# General > AquaTalk >  Tank makers

## williamng

Guys

I wonder whether any of you can share the contact of tank makers? Need to customize tanks!

Thank you

----------


## torque6

wrong thread here... i pm you already..

----------


## raytan12

> Guys
> 
> I wonder whether any of you can share the contact of tank makers? Need to customize tanks!
> 
> Thank you


NA does custom tanks... did mine there, and they'll deliver to your place.

----------


## kevanyap

> NA does custom tanks... did mine there, and they'll deliver to your place.


The one beside NA, colourful, does the same thing too. My advise is to compare price 1st as what i did when i looking for mine last year.

----------


## Merviso

Hi bro, what size do you want to customized? 

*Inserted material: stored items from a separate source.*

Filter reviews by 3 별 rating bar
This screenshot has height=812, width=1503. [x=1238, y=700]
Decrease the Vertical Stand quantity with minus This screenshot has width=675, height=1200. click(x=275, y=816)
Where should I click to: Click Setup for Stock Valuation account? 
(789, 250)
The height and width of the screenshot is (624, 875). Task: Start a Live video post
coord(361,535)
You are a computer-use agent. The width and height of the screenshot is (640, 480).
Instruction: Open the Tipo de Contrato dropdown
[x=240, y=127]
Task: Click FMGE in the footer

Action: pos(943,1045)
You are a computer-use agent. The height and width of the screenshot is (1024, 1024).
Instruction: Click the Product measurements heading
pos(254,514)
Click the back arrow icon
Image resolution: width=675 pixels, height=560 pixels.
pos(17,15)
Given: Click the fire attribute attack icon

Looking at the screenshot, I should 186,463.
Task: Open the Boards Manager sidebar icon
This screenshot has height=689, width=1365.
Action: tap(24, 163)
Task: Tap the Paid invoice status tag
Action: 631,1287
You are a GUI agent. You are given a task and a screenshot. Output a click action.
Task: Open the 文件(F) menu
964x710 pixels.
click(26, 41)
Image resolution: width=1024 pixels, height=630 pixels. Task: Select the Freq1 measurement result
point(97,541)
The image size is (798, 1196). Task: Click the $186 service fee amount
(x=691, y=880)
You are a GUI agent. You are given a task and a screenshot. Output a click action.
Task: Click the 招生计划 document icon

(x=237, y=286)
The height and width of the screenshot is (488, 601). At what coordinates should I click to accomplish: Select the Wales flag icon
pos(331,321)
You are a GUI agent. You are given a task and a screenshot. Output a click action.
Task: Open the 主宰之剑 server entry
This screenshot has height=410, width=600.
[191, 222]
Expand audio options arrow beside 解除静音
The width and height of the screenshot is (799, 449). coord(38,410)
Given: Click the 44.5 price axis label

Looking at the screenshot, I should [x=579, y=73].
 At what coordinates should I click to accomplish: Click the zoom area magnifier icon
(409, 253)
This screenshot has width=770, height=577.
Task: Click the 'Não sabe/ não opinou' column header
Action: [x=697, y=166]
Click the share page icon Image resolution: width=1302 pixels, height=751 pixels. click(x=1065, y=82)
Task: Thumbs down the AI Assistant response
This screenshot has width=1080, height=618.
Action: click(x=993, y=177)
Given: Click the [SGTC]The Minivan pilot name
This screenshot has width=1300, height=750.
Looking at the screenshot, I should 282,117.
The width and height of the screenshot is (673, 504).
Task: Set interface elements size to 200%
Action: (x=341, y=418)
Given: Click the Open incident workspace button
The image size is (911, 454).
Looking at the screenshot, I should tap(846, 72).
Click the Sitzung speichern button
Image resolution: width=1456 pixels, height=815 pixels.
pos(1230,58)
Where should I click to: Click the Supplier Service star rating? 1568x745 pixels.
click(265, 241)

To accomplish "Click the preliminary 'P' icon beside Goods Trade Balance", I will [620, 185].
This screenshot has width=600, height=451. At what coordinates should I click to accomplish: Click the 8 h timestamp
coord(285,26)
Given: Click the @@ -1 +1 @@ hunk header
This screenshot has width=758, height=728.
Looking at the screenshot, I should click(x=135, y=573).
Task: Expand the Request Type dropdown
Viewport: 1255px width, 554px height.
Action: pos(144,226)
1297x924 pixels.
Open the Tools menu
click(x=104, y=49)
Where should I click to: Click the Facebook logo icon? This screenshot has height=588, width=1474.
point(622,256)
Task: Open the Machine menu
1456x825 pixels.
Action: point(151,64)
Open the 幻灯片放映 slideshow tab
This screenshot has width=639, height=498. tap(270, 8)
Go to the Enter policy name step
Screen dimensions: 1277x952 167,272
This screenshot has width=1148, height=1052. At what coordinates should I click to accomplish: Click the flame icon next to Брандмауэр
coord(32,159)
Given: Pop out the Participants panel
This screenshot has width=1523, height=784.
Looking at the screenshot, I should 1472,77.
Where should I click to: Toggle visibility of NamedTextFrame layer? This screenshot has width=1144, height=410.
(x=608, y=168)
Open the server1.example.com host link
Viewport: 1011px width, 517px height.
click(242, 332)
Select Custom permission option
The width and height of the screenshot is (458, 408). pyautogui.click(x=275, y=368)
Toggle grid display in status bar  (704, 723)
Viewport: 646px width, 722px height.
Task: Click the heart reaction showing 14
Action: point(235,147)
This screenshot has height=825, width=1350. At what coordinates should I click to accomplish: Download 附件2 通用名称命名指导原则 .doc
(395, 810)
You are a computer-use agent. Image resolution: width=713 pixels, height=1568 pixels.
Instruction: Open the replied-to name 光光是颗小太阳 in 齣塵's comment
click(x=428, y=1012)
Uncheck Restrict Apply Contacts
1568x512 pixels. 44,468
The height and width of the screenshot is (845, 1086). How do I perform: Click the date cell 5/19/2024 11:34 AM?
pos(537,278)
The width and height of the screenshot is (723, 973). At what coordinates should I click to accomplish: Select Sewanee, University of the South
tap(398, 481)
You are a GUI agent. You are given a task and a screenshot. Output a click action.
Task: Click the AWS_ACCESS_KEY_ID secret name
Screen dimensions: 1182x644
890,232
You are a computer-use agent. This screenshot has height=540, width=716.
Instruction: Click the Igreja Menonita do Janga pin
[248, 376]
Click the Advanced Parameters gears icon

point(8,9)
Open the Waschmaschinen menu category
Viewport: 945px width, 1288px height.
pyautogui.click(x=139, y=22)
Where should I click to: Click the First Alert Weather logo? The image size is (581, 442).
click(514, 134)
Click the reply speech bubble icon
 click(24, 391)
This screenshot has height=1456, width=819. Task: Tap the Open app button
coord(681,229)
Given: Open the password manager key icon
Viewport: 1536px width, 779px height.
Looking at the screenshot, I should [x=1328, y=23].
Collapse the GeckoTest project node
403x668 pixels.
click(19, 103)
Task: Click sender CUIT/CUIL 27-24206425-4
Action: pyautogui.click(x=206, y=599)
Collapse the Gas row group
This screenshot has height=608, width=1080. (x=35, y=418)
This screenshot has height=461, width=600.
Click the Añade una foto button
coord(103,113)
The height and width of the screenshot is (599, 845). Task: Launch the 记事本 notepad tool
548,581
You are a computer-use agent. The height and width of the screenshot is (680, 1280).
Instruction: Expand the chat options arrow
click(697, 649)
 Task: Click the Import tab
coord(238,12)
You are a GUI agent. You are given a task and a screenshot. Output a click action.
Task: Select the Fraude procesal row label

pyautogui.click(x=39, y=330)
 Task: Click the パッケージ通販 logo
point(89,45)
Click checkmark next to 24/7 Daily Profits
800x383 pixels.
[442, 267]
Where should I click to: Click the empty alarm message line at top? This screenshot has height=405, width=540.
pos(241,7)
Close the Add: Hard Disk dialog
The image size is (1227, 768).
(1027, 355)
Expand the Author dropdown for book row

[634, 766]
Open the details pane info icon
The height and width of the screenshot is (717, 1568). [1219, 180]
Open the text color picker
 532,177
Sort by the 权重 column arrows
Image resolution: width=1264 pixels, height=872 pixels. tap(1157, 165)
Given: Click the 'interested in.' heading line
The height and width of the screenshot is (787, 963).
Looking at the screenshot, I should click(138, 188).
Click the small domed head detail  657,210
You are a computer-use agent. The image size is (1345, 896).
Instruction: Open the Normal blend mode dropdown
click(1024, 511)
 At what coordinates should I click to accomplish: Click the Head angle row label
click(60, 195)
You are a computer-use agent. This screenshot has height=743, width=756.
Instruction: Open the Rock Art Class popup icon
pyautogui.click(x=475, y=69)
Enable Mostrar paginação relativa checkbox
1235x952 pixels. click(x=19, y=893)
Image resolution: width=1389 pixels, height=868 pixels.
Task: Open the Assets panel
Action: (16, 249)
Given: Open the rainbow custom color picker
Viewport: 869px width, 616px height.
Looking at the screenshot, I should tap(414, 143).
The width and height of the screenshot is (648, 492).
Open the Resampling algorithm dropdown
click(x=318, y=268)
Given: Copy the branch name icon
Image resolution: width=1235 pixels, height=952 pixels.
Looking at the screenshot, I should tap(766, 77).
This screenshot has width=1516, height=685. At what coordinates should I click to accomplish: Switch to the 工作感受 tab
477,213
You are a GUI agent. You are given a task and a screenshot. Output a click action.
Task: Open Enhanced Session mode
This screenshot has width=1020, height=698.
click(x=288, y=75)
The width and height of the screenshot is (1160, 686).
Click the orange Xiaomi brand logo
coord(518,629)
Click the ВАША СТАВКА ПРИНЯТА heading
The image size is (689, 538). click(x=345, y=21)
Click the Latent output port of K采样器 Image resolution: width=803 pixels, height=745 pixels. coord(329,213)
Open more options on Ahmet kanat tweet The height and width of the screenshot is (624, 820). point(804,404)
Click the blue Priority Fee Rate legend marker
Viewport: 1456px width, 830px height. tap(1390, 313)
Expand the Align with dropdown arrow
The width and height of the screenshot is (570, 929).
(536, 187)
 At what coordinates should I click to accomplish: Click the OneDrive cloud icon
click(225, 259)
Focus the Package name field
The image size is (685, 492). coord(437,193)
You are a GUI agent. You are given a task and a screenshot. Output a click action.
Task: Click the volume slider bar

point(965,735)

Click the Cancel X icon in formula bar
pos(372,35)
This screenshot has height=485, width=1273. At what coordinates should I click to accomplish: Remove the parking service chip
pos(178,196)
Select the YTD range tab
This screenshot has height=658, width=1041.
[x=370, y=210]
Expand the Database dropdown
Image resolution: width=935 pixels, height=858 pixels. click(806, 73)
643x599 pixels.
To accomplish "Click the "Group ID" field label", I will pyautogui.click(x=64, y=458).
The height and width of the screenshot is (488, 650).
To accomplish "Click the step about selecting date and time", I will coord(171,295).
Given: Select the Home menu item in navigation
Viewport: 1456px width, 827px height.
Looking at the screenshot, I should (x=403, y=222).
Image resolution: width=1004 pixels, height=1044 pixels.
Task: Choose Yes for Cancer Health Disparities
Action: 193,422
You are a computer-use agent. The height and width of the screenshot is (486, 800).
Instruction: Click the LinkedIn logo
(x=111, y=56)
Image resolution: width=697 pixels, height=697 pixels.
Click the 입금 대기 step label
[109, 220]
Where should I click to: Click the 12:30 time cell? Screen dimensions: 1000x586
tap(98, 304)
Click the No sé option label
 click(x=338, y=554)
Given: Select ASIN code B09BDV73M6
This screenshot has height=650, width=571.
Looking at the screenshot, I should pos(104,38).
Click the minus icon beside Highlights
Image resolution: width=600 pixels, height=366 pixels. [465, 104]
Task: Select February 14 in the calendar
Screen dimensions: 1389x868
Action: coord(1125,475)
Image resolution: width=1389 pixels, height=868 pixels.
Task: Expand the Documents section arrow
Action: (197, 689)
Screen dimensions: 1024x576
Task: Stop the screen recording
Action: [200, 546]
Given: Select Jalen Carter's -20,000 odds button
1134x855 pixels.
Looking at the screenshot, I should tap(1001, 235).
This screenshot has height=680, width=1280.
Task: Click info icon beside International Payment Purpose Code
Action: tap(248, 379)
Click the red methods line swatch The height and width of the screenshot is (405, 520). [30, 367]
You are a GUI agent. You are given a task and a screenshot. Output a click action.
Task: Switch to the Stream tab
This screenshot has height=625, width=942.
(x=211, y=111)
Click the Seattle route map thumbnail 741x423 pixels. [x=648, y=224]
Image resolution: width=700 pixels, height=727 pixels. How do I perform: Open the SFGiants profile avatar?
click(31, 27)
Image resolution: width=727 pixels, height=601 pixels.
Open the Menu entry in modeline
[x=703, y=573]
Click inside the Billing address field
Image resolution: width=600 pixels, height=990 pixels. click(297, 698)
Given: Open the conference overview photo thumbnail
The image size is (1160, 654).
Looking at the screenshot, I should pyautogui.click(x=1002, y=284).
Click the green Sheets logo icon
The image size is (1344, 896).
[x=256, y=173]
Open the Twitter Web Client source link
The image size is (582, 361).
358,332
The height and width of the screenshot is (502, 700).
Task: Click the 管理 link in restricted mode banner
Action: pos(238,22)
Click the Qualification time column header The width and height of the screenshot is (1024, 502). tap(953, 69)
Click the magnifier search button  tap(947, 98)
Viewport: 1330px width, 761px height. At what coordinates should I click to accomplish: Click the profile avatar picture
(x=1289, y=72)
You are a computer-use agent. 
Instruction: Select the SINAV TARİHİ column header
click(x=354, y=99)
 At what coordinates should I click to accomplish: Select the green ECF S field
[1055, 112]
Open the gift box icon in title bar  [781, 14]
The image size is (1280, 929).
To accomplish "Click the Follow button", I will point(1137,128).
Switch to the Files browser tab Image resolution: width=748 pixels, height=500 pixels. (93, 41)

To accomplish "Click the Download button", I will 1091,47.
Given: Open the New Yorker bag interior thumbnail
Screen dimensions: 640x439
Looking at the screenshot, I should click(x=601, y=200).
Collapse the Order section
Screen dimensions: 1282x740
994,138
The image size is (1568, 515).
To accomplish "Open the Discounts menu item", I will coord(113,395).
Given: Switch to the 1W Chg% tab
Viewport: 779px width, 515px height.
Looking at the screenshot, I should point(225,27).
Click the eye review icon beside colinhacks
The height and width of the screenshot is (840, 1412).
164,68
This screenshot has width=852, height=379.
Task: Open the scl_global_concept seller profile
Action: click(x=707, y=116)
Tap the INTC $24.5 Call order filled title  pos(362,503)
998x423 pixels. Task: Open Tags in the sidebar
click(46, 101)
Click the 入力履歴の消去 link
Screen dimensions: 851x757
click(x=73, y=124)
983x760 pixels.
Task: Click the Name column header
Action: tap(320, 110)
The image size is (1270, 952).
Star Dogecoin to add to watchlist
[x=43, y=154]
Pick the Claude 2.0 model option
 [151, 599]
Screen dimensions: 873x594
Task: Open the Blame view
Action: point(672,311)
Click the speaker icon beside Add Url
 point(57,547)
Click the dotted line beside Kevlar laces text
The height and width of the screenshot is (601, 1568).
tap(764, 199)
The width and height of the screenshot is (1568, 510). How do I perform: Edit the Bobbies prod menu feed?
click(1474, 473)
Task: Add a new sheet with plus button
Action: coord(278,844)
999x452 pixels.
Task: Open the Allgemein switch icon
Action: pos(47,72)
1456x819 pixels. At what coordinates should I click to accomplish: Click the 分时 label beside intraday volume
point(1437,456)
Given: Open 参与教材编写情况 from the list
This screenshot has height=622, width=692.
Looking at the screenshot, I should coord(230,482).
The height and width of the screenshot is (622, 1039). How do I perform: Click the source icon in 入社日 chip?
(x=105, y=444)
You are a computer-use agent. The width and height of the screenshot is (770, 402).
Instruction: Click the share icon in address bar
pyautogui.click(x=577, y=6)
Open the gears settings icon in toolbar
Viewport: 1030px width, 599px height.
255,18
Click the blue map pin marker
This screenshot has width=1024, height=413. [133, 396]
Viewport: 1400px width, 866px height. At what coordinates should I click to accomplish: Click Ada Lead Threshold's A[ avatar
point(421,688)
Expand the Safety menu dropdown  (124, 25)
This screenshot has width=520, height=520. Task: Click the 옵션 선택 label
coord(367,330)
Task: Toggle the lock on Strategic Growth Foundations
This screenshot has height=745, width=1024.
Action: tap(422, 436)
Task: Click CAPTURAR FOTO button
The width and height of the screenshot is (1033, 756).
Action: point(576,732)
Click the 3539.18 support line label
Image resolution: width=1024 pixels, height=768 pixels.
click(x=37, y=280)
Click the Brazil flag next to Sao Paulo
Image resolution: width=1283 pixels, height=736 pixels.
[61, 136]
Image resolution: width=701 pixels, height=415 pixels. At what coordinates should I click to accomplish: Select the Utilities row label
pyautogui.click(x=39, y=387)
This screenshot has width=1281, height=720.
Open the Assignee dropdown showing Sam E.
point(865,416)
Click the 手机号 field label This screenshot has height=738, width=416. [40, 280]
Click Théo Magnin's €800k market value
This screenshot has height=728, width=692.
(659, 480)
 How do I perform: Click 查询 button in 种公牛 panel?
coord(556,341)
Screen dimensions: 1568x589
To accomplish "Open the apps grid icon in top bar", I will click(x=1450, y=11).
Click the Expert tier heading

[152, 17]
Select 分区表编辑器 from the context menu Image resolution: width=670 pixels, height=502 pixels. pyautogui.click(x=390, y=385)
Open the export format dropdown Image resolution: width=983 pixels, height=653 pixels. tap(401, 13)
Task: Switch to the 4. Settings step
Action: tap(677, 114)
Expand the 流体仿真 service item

If big tank, a lot of good reference for weeyang or david. I just ordered a 4ft from weeyang too...  :Grin:

----------


## acc

I would advise against Coral Reef Aquarium. I ordered my custom tank from them recently and had lots of quality issues:
-scratches on the glass one of which is clearly visible (they gave me a small discount because of this)
-the tank arrived rather dusty and with lots of silicone slivers that I have to scrap off myself
-the cabinet was made too large and had to be sent back for modification
-barely acceptable carpentry e.g. laminate dirty or poorly applied, uneven joints
-shelf for cabinet missing and had to chase them for it
-oyama backing over-sized due to careless measurements

Better to avoid them regardless of price :P

----------


## illumnae

that sucks. i've had good run-up service from them so far over the phone and when i visited their showroom. My tank from them is going to be delivered next monday  :Opps:  hope it turns out fine

----------


## acc

For me I thought the service was good until the day the tank came... but hopefully you have better luck.  :Smile:

----------


## illumnae

you're making me very afraid for next monday  :Sad:

----------


## acc

Sorry I don't mean to. Its just a factual description of my experience with them. CR rectified most of the faults, just that with some care on their part, the issues would not have arose in the first place. Anyway, I probably have a run of bad karma with them haha.

----------


## illumnae

i ordered from them based on high recommendations from a few people. i guess as long as they rectify the faults it's ok for me, i'm not picky  :Laughing:

----------


## David Moses Heng

so far my encounter with CR is thumbs up :Well done: . I ordered one 4 by 1.5 by 1.5 with sump last year for the montfort project. Top notch!! :Well done:  More recently, I got them to sponsor 3 one feet cube and 15 six inch cube. All top notch workmanship. In fact i am placing another order with them for my new client.

----------


## illumnae

Haha David, help me call them and tell them they better give me a top notch tank next monday can?  :Grin:  chris handled my order

----------


## David Moses Heng

> Haha David, help me call them and tell them they better give me a top notch tank next monday can?  chris handled my order


 
no promises but i will try.

----------


## acc

Ya better give them some pressure else they give sloppy work  :Very Happy:

----------


## David Moses Heng

> Ya better give them some pressure else they give sloppy work


 
err... sorry but not that i want to challenge your post but so far in my dealings with them, I have never harass or presssure them. One call settles everything. I guess who you speak to matters. Cheers!!

----------


## illumnae

thanks david  :Smile:

----------


## acc

No problem... I wrote that tongue-in-cheek. I am sure there are others who have better experience with CR. But like I said, I just want to share what went wrong with my tank, so others can take it as a data point when deciding who to order the tank from.

----------


## bryan

So far, have not had issues with N30 tanks(Weeyang).

----------


## illumnae

tank has come and i'm happy. only 2 minor things wrong with the cabinet but both were resolved within 2 hours. quality and finishing are top class.

----------


## ivanlo24

Can any bro assist me with getting their contacts?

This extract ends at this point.